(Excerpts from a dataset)
↓↓↓

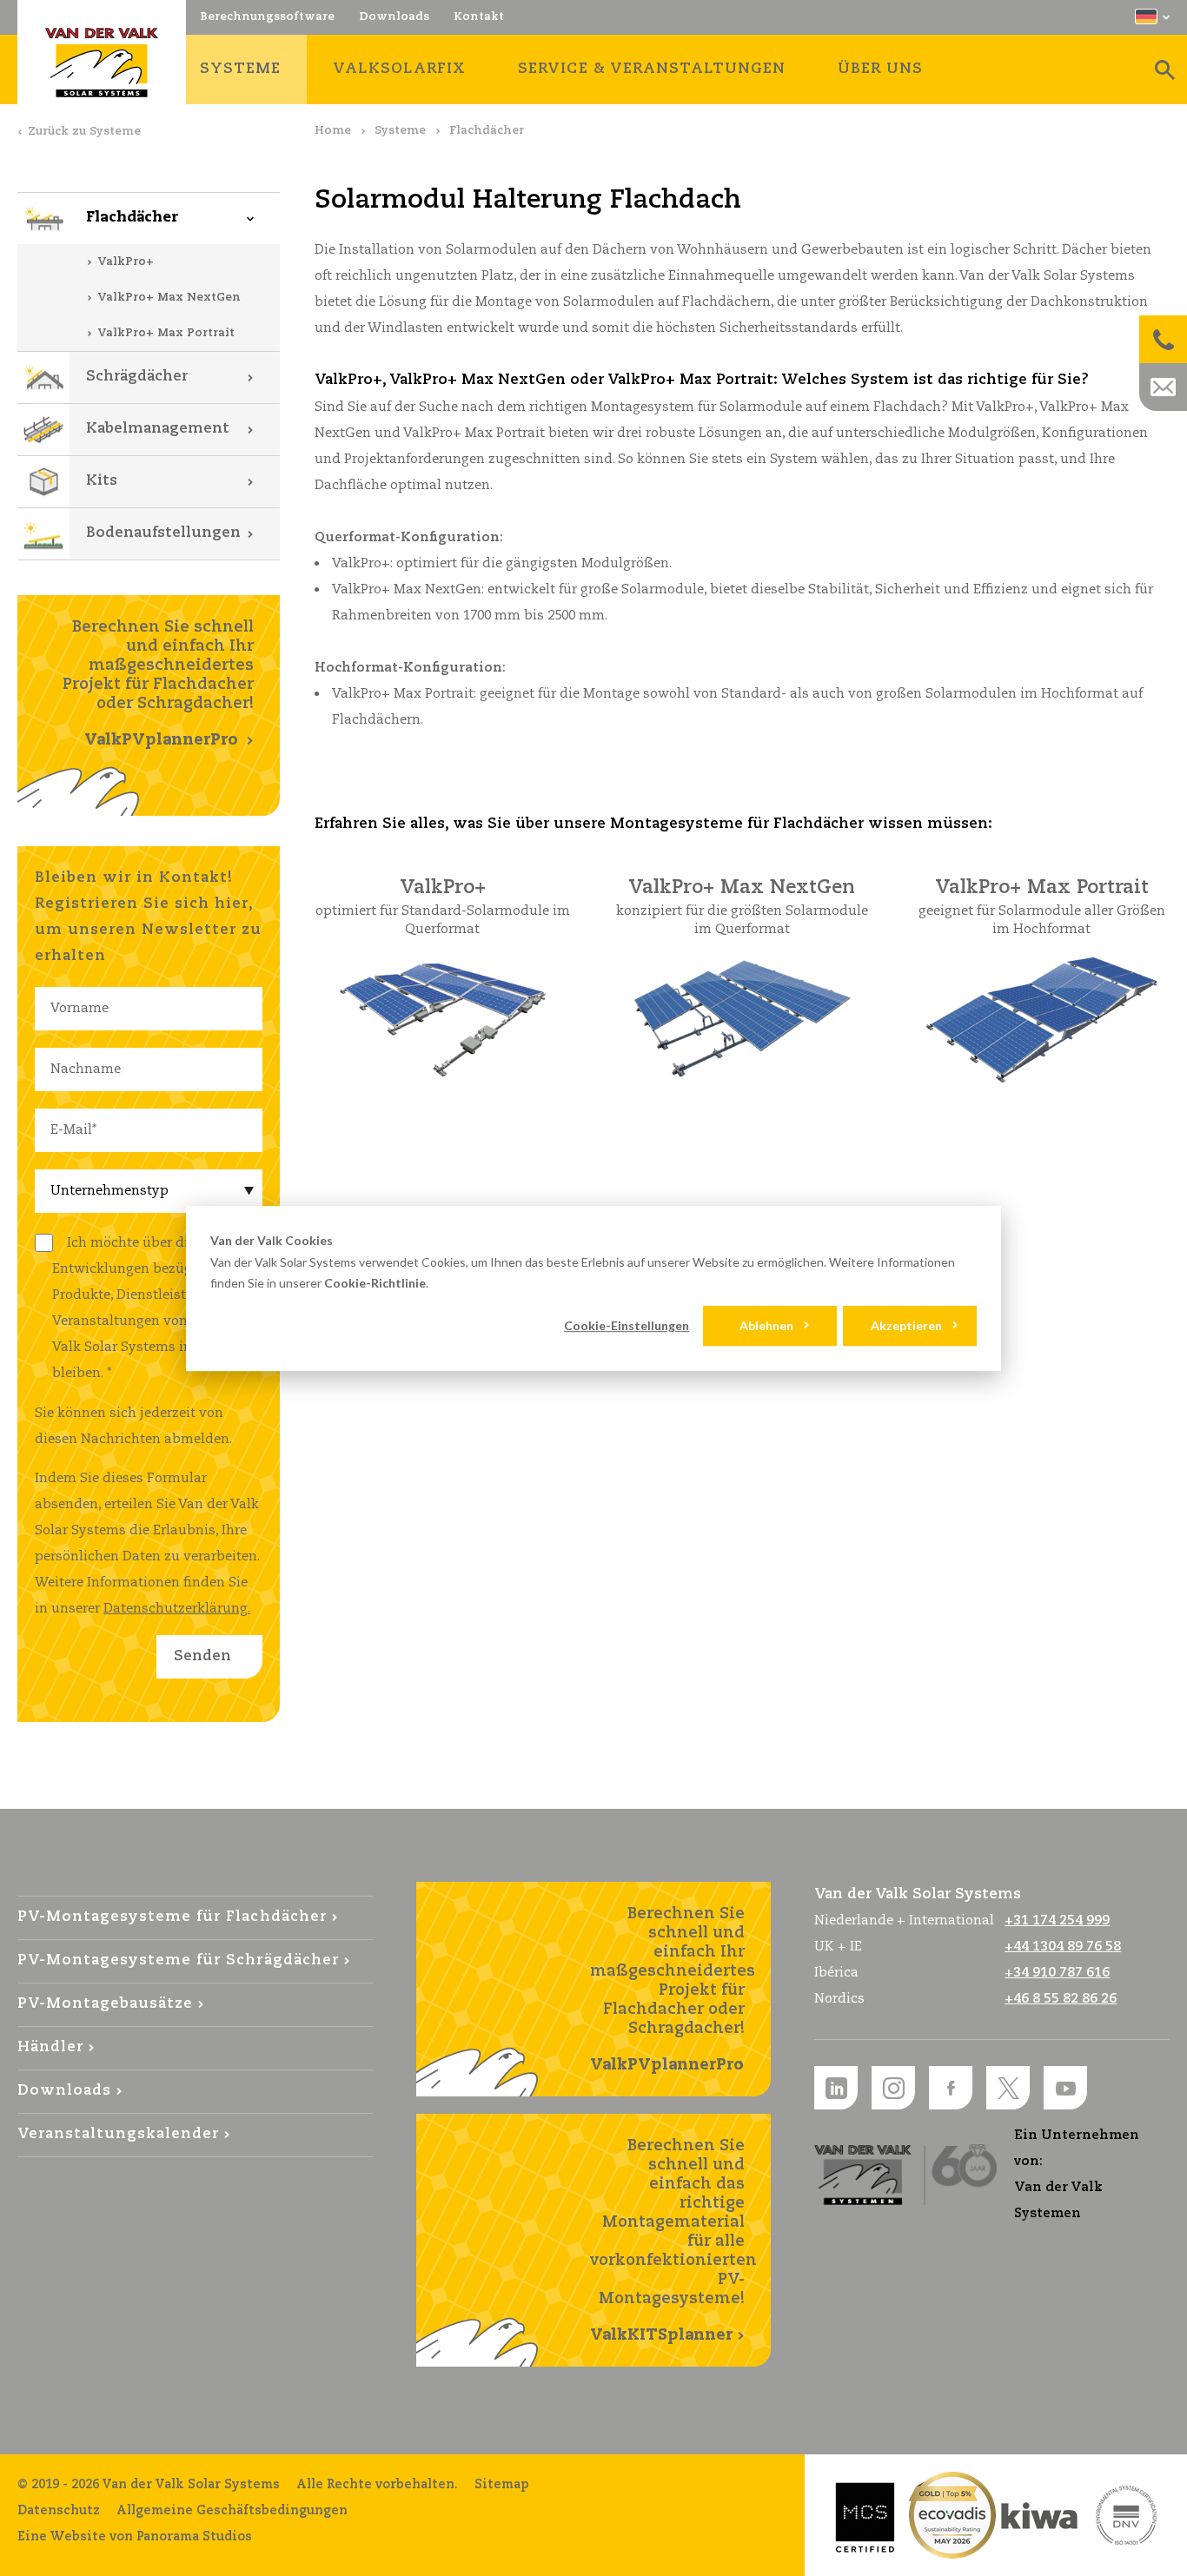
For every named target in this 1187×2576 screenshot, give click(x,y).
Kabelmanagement (157, 428)
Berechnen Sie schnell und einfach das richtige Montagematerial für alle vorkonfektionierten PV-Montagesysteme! (673, 2240)
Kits (101, 480)
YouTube (1065, 2087)
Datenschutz (58, 2511)
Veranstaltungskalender (118, 2134)
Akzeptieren (906, 1325)
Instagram (893, 2087)
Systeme (400, 130)
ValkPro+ (125, 262)
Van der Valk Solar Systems (101, 62)
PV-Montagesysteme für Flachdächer (172, 1917)
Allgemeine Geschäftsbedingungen (232, 2511)
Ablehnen (766, 1325)
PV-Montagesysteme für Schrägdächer (178, 1960)
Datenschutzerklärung (175, 1608)
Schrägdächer (137, 376)
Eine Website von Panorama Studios (134, 2537)
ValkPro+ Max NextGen (169, 297)
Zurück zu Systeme (84, 131)
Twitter (1008, 2087)
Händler (50, 2047)
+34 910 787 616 (1057, 1972)
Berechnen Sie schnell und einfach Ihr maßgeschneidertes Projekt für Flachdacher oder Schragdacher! (158, 683)
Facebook (950, 2087)
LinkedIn (836, 2087)
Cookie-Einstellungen (626, 1325)
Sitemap (501, 2485)
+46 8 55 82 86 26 (1061, 1998)
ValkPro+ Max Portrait (166, 333)
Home (333, 130)
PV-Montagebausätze (105, 2004)
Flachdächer (132, 217)
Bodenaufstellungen (163, 533)
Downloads (64, 2090)
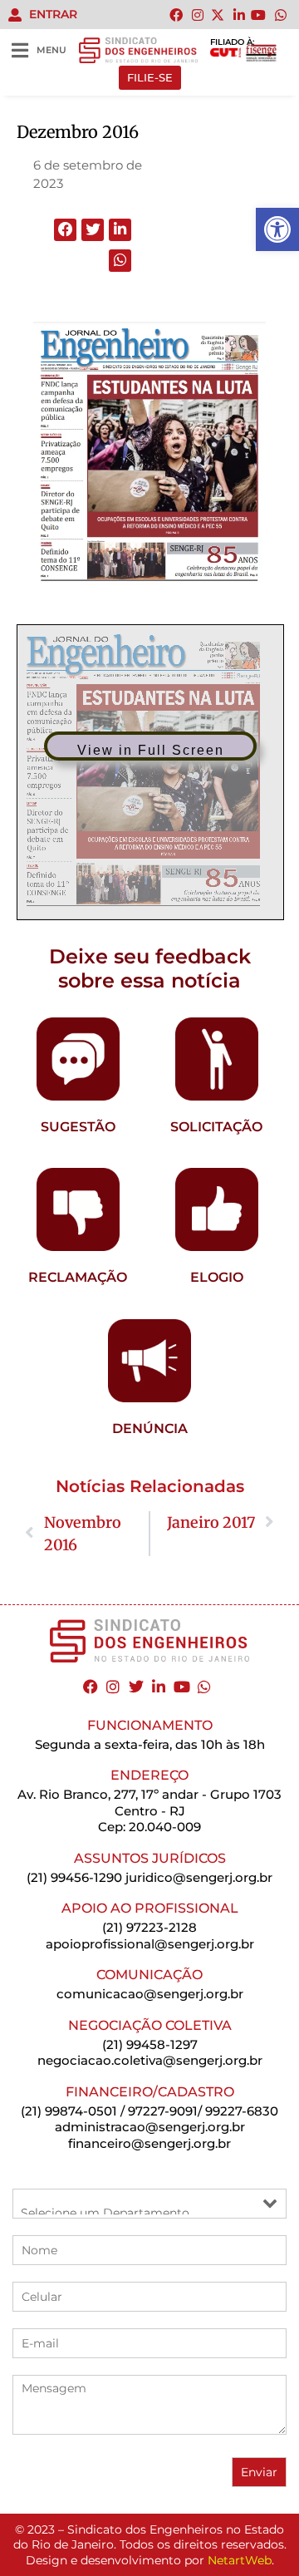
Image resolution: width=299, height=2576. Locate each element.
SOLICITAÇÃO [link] (216, 1127)
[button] (65, 230)
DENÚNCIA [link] (150, 1428)
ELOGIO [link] (216, 1277)
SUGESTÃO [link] (78, 1127)
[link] (277, 229)
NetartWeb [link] (240, 2560)
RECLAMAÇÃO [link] (77, 1277)
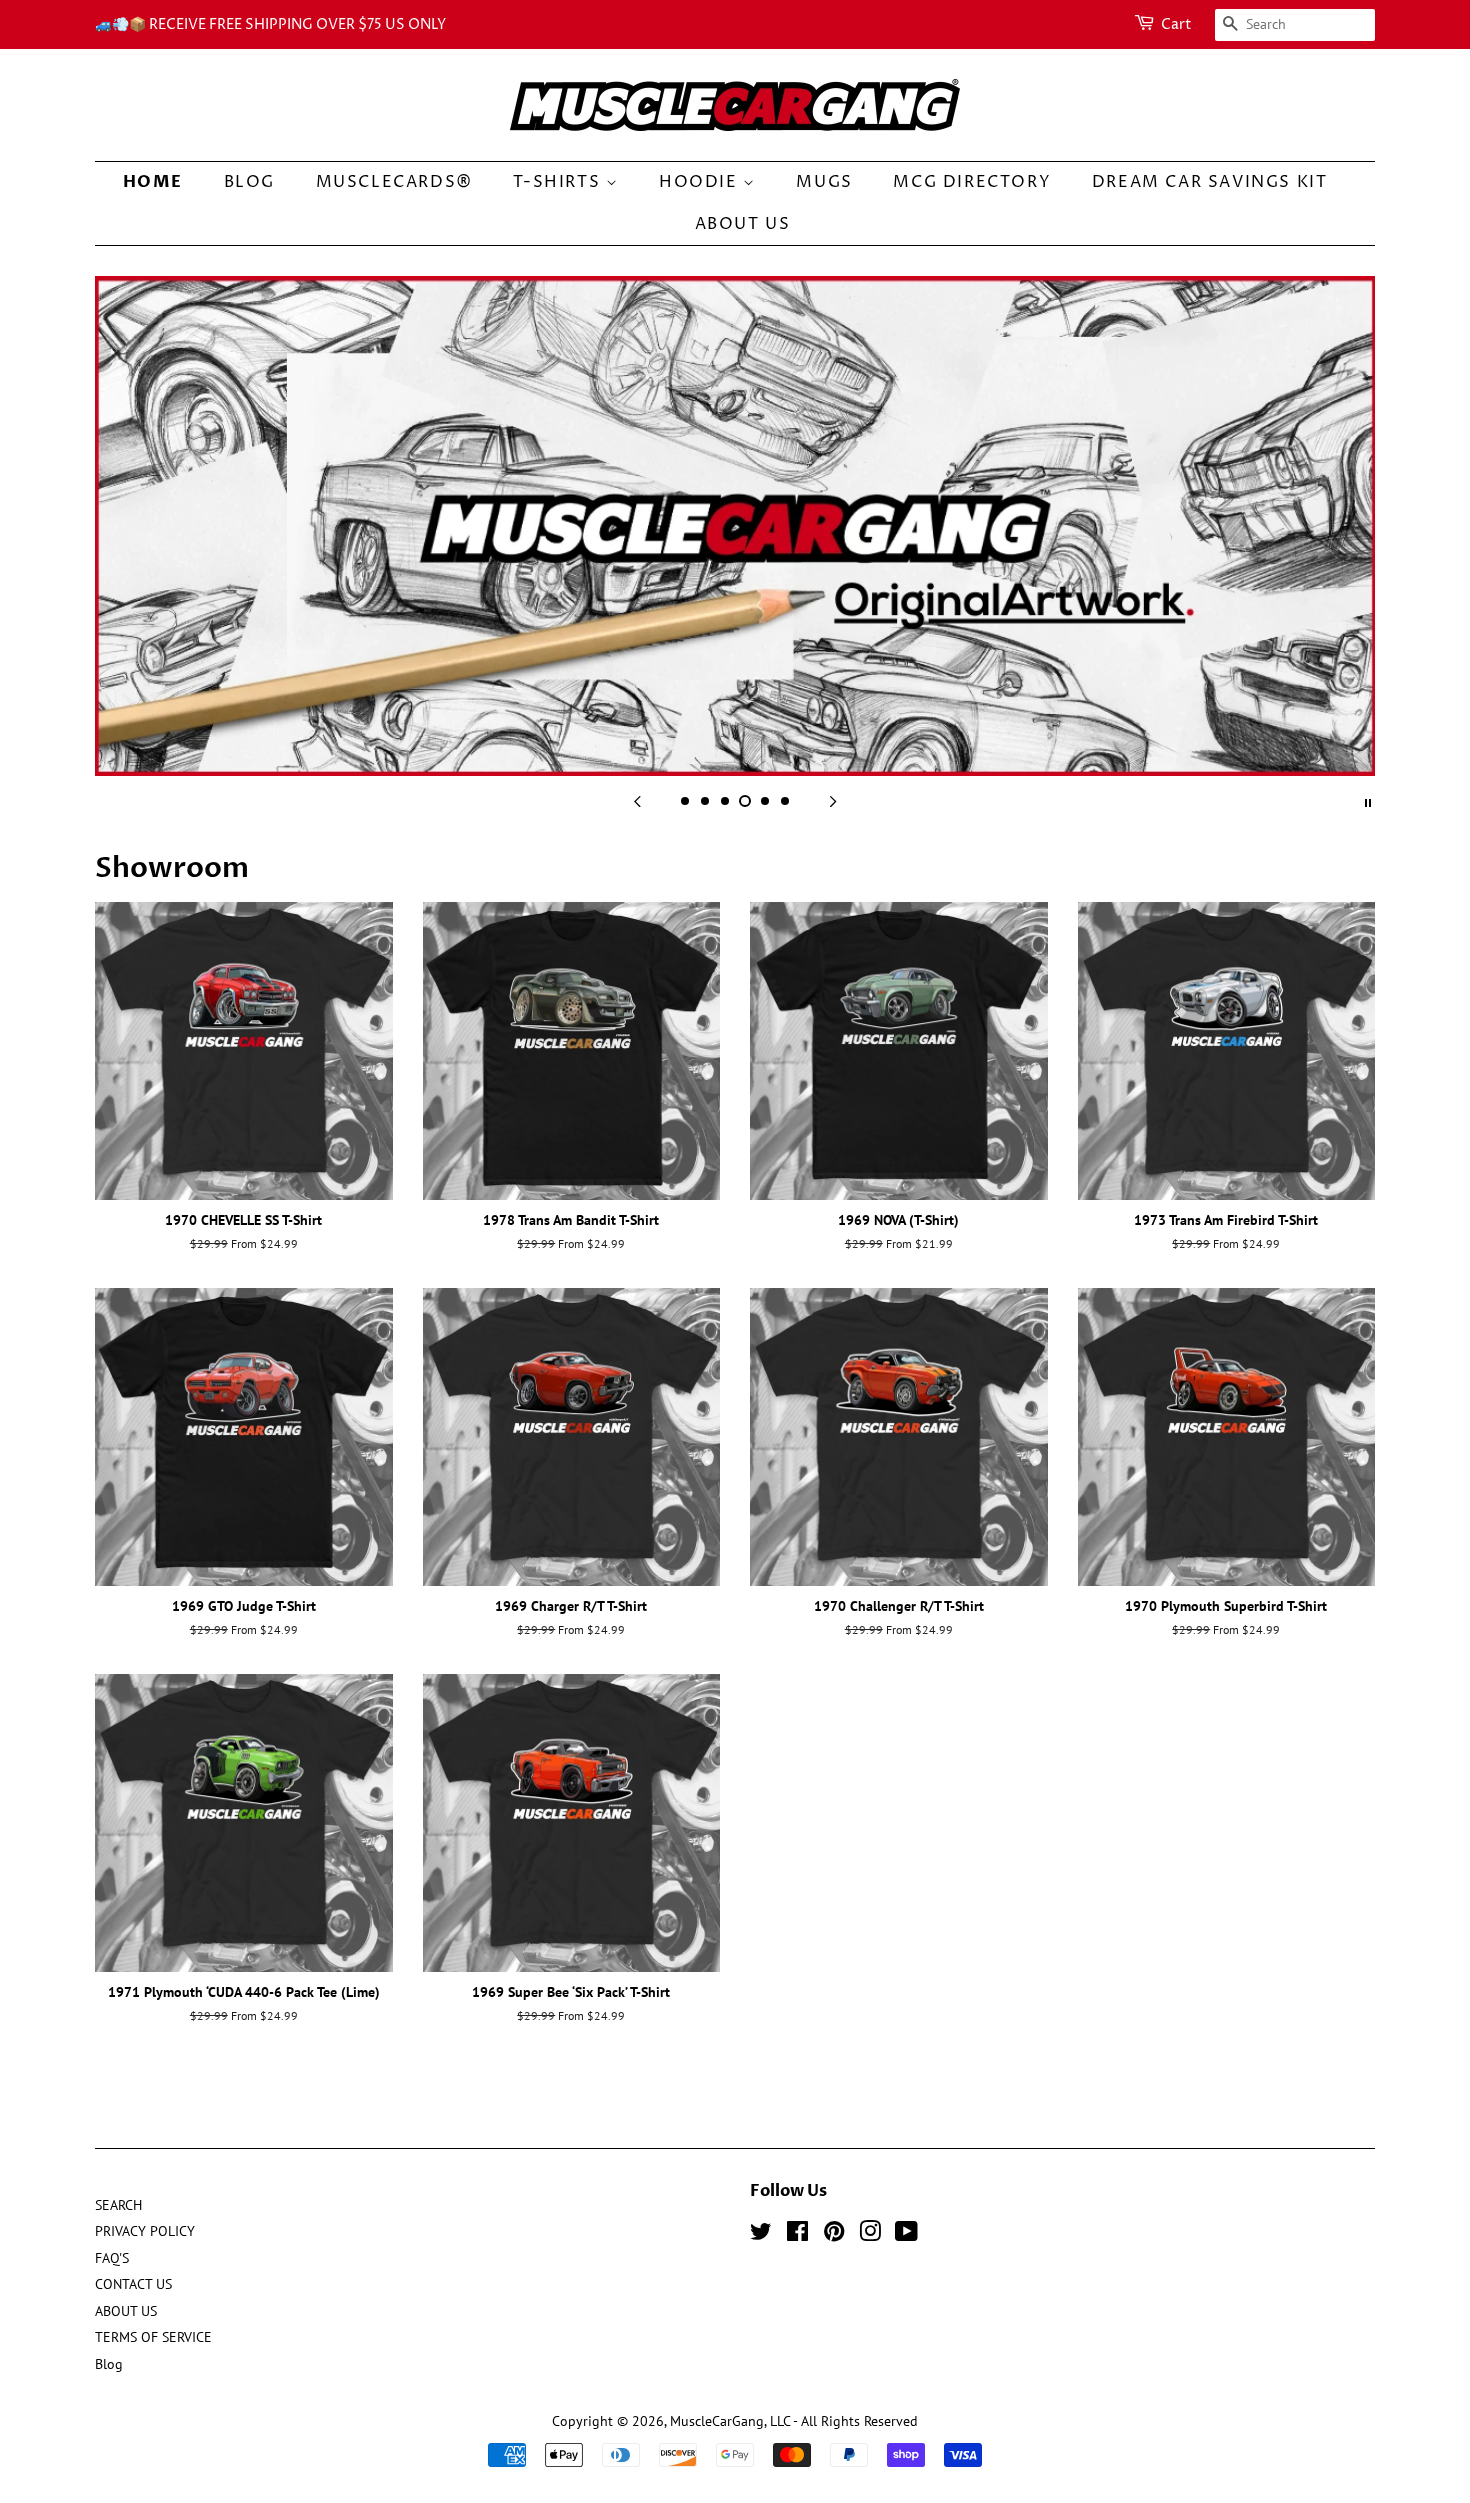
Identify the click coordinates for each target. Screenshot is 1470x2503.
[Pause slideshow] (1368, 801)
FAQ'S (112, 2258)
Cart (1176, 24)
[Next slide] (833, 801)
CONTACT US (133, 2284)
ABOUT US (743, 224)
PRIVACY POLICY (145, 2231)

↑↑↑

_Task goal_:
Lines with the string "click" in the data above: say how many there are, giving the number alone.

_Exercise answer_:
2